My daughter is my pride and joy. But she hasn’t been happy in a very long time. I had lunch with her today and I actually cried as I drove back to work. When did I lose her? Where did my little girl go? Did I ever have her, or am I completely full of crap? She shows so much tension towards my soon to be wife that I guess we will just see each other twice a year, Christmas and her birthday. I am between a rock and a hard place. I was told once that women try to pick someone who is just like her father. Will she end up with someone with whom she can have a true, honest, intimate relationship? Because if she picks someone like me, she will be screwed.

A new chapter in my life will begin soon. As I look back, I see a house that has been left in ruin and once connected inhabitants who have gone various ways in the winds of this world. And it hurts to see an empire in dilapidation. And now I take to myself new members and begin again. I feel old and tired. My wife will need strong leadership and a committed superhero husband. But I feel like she will get a false smile and rehearsed lines in order to keep a happy household. I love her, a lot! And if loving her means that I lose my children, then I briefly frown at God and yet still trust Him that He has this whole thing carefully thought out. I rely on God to take care of my children. I miss them so much, even though they are always within earshot. And I feel like I am watching them slip though my fingers. But the truth of the matter is that they haven't been in my palms in a very long time. I have been in denial. And I hate that realization.

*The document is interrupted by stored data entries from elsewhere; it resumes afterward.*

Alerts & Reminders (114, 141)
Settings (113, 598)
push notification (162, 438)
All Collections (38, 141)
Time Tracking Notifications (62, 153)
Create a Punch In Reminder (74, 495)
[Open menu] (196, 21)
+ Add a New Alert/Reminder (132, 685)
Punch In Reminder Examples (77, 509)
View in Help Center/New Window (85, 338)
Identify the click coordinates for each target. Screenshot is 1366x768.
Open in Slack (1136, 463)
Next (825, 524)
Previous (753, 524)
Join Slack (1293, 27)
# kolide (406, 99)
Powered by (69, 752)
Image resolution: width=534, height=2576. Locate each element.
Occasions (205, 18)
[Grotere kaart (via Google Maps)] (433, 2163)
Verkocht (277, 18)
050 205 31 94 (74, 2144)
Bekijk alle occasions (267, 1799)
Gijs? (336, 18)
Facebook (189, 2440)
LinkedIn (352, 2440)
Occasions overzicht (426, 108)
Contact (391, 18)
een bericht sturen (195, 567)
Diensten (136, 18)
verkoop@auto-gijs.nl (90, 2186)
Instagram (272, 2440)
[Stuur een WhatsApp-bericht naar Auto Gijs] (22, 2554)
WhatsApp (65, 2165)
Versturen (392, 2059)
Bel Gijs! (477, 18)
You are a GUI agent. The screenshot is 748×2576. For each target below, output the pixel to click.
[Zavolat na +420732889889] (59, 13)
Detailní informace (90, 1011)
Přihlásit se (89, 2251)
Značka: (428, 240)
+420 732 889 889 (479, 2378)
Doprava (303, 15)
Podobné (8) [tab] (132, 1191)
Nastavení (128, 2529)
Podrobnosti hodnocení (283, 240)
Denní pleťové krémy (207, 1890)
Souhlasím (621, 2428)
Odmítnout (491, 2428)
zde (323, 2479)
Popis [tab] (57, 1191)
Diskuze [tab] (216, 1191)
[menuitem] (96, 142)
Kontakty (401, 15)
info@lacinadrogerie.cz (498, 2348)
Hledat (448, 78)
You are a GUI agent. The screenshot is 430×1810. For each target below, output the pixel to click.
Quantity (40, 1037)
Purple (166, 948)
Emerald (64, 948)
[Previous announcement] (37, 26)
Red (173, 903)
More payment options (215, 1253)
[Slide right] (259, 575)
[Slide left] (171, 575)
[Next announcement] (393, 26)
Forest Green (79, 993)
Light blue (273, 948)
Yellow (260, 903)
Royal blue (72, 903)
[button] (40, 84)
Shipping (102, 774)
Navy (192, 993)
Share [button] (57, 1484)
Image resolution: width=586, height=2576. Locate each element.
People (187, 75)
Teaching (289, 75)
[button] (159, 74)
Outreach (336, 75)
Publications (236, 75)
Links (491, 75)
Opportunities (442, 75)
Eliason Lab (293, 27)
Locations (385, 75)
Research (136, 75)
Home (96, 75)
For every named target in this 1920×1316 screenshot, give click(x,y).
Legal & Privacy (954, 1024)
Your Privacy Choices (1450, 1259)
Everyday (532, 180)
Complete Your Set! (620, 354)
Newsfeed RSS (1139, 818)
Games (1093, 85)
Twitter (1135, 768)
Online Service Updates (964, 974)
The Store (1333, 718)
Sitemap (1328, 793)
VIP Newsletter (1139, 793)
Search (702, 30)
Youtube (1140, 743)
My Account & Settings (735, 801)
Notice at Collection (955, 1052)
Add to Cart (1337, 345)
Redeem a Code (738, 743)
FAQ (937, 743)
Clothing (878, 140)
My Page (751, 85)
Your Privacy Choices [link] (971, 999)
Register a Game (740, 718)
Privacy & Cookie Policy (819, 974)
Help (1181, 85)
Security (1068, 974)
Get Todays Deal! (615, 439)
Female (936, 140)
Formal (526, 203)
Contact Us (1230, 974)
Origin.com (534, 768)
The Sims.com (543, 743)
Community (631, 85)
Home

Let the wedding come and let the new chapter in this already amazing life begin!

Tuesday, November 18, 2008

What is it about a gun?

What is it about a gun? My friend Beth was in the Ukraine and she visited the Kalashnikov plant where they manufacture the amazing AK47. She talked about firing it in fully automatic mode and she beamed like a lighthouse as she relived the experience. She can’t weigh 100 pounds soaking wet. Yet she felt really powerful. Her words: “It was so cool”.

Power is a funny thing. We all want it; lots of it. Jesus promised we would receive it after the Holy Ghost came in Acts 2. He said that all power was given to him. And he also said we would do the same things that he did here. So where is the disconnect?


Most of the Christians I know are fighting a real battle. They have to fight for their kids against the indoctrination of garbage like MTV. They have to battle their lustful thoughts every time they walk through a shopping mall and see women dressed like little whores. They have the daily battle against doubt, discouragement, the culture of a damned world, and propensity to do our own thing because the influence of rebellion and unrest is wafting through the air. Women have to battle for the affections of their husbands. Students have to find their place on the campus against the wall of peer pressure.

In the twelve step program, people recite over and over how powerless they are. But are they really? And isn’t it power that will eventually ease the war.

It’s time to arm up! It’s time to kick the enemy in the gonads. It might seem a little hypocritical because I have posted things in the past that were more of a faith statement than a report of current events. But I’m starting to get my power back. And it feels good. Maybe it’s my impending marriage. Maybe it’s God’s merciful intervention. But then again, maybe I’m just sick and tired of letting the bully come in, throw me down, and take my lunch money.